La récolte des menues pailles : un levier complémentaire de gestion des adventices

Xavier Gautier

La récolte des menues pailles : un levier complémentaire de gestion des adventices

La récolte des menues pailles permet d’exporter une partie des graines d’adventices de la parcelle et de limiter ainsi leur réensemencement. Cette technique pourrait venir compléter les leviers de gestion des adventices habituellement utilisés. Résultats de deux campagnes d’essai sur une parcelle fortement infestée en ray-grass.

Les menues pailles sont rejetées par la grille supérieure de la moissonneuse-batteuse lors du nettoyage du grain. On y retrouve glume, glumelles, brisures de pailles, petits grains et graines d’adventices. Elles peuvent être valorisées pour le paillage, le fourrage, la combustion, la  méthanisation ou encore comme agro-matériaux. En plus de ces valorisations, la récupération des menues pailles présente un intérêt agronomique en limitant l’enrichissement du stock semencier en mauvaises herbes de la parcelle.

Des levées de ray-grass toujours importantes la première année

Un essai conduit par ARVALIS – Institut du végétal et la chambre interdépartementale d’agriculture d’Île-de-France depuis la moisson 2014 a permis de mesurer l’impact de la récolte des menues paille sur les infestations de  ray-grass.

Dans cet essai, la densité de ray-grass (résistants aux herbicides) lors de la récolte 2014 est assez élevée, de 28 ± 3 plantes/m² dans le blé. Cette année-là, la récupération des menues pailles a permis d’exporter plus de 70 % des semences de ray-grass qui n’étaient pas tombées au sol avant la moisson du blé (figure 1).

figure 1

Malgré ces taux d’exportation élevés, la densité d’adventices présente à l’interculture (mesurée un mois après un  déchaumage) puis dans l’orge d’hiver au printemps suivant (après deux désherbages d’automne) n’est pas significativement différente entre les modalités avec ou sans exportation des menues pailles (figure 2).

figure2

Ceci peut s’expliquer par deux raisons : 

 • Une partie des graines de ray-grass étaient déjà tombée au sol avant la moisson, qui a eu lieu mi-juillet. Ces graines n’ont pas été comptabilisées et ne sont donc pas prise en compte dans le calcul de la proportion de graines exportées. 

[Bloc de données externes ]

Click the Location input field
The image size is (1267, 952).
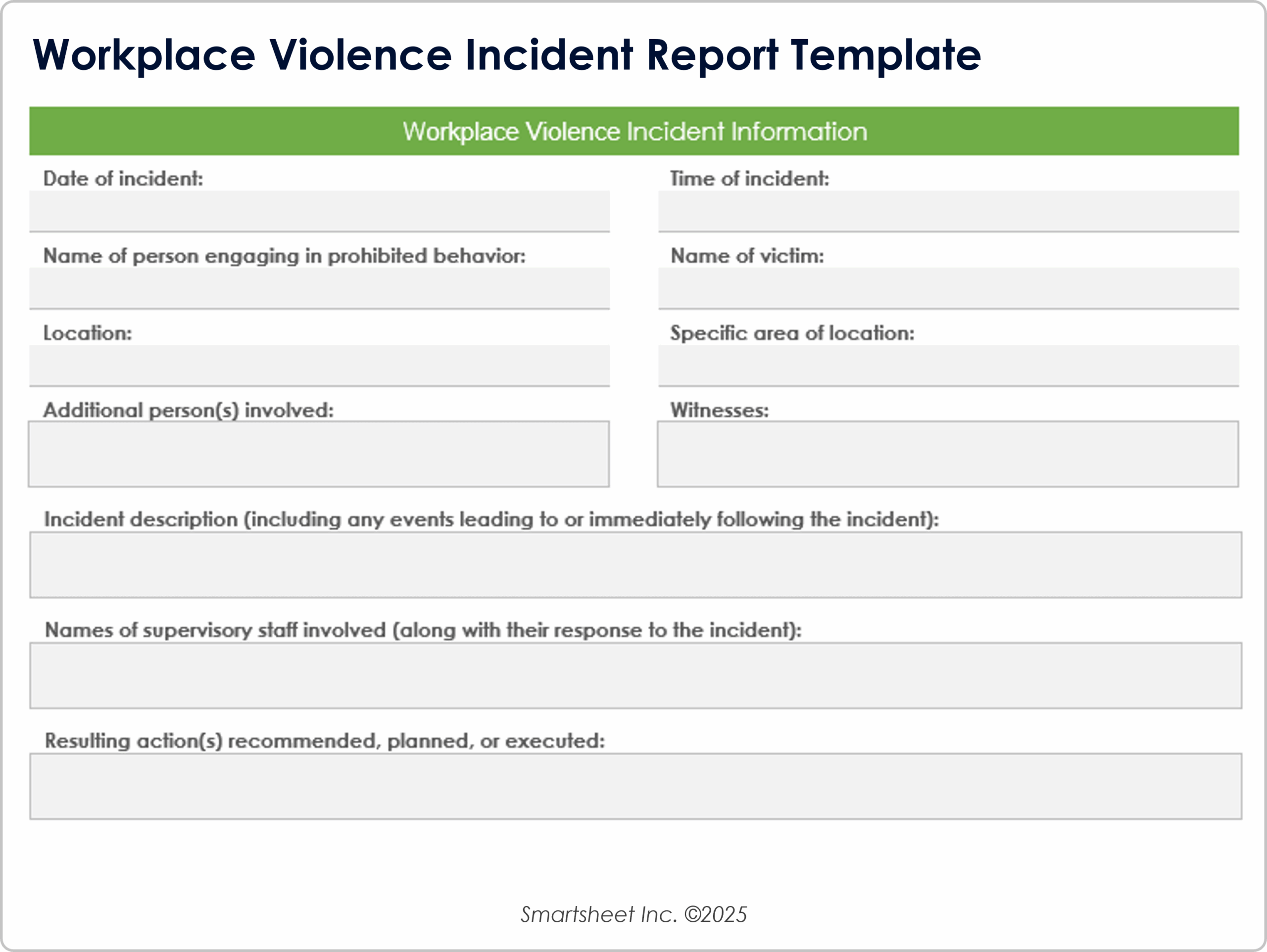(319, 365)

 • Les levées d’adventices observées ne sont pas seulement issues des graines de l’année mais aussi de celles déjà présentes dans le stock semencier. Par conséquent, l’exportation régulière des menues pailles pourrait avoir un effet plus prononcé à moyen terme. Les suivis 2015/2016 confirment cette hypothèse.

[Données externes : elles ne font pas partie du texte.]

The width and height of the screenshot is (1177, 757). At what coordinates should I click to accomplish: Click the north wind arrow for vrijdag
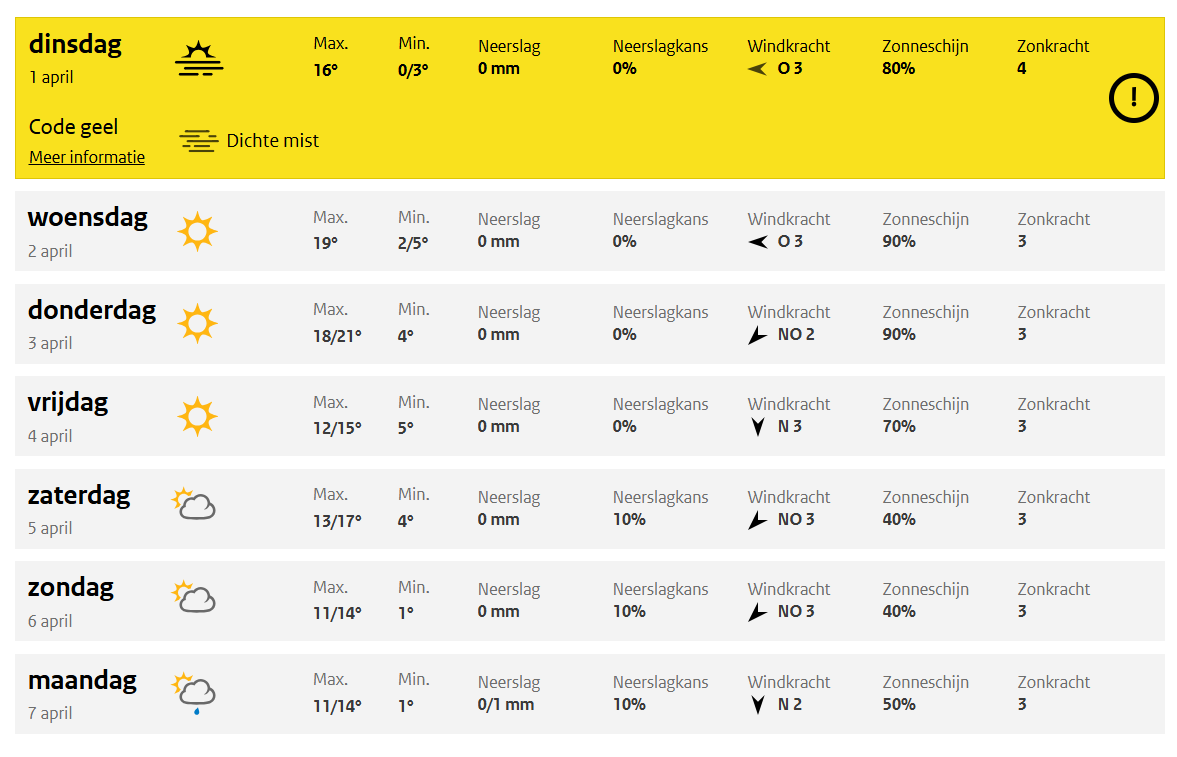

L’impact s’accentue en deuxième année

Juste avant la  récolte de l’orge en 2015, il y a 40 % de ray-grass en moins dans la modalité avec récolte des menues pailles par rapport à la modalité avec menue paille éparpillée. Lors de l’interculture 2015 puis en sortie d’hiver 2016 dans le blé suivant (figure 2), la densité de ray-grass est deux fois plus faible dans la modalité récoltée par rapport au témoin éparpillé.

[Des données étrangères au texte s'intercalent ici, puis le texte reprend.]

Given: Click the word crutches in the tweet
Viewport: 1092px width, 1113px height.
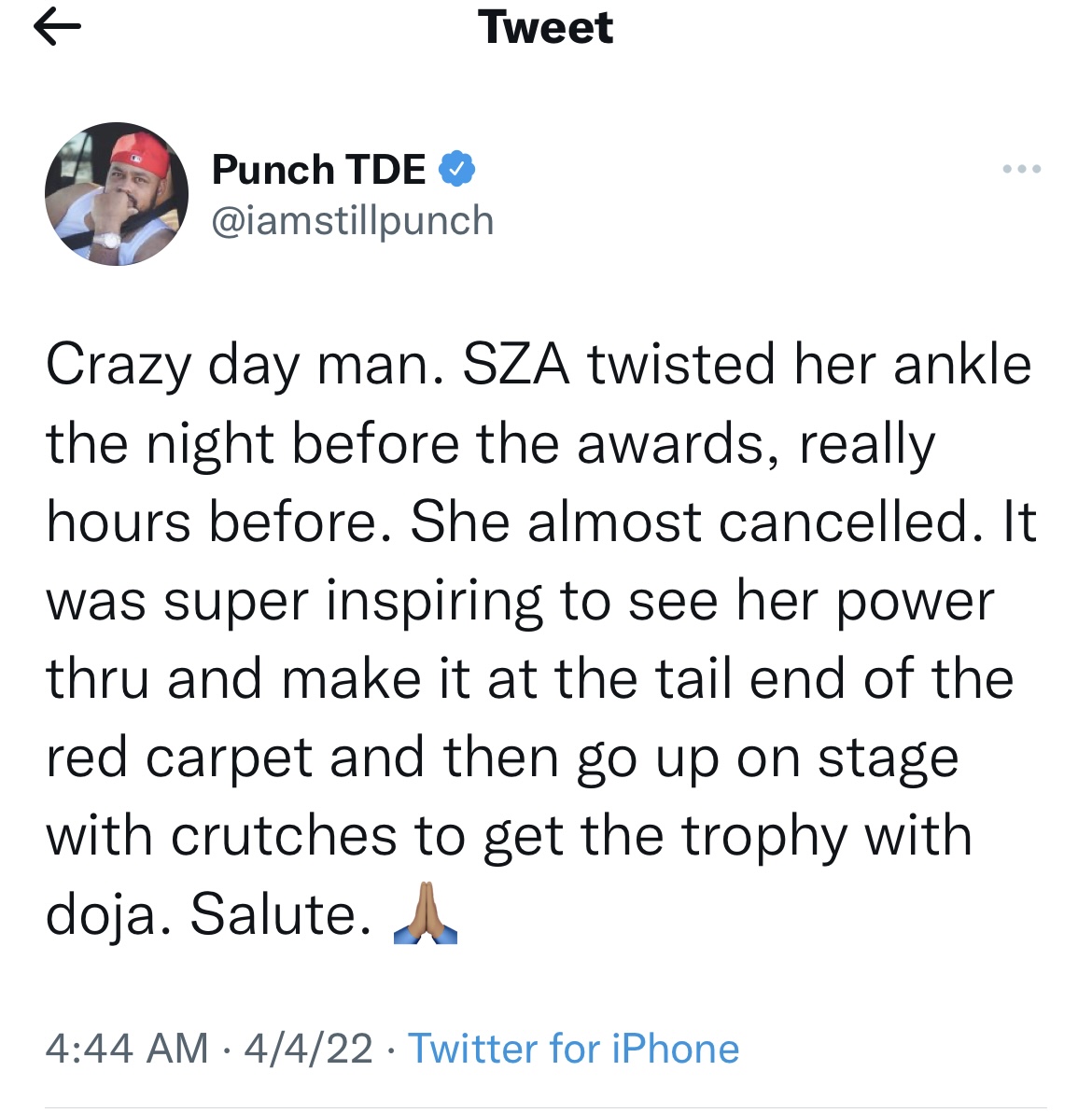Looking at the screenshot, I should [284, 836].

 Cette pratique ralentit donc le développement des ray-grass, mais elle ne suffit pas à le stopper : entre la sortie d’hiver 2015 et la sortie d’hiver 2016, la densité de ray-grass a été multipliée par 2,5 dans la modalité récolté et par 4 dans la modalité éparpillée.

Une réduction plus marquée des repousses de blé

L’exportation des menues pailles permet aussi de réduire la quantité de repousses de blé à l’ interculture : celle-ci a été réduite de 40 % après la moisson 2014 (mesure effectuée un mois après le premier déchaumage).
 
 Les résultats 2015 sur orge sont moins marqués : aucune différence significative n’est observée (figure 3).

figure3

 L’essai se poursuit afin d’étudier l’effet de trois campagnes successives d’exportation des menues pailles.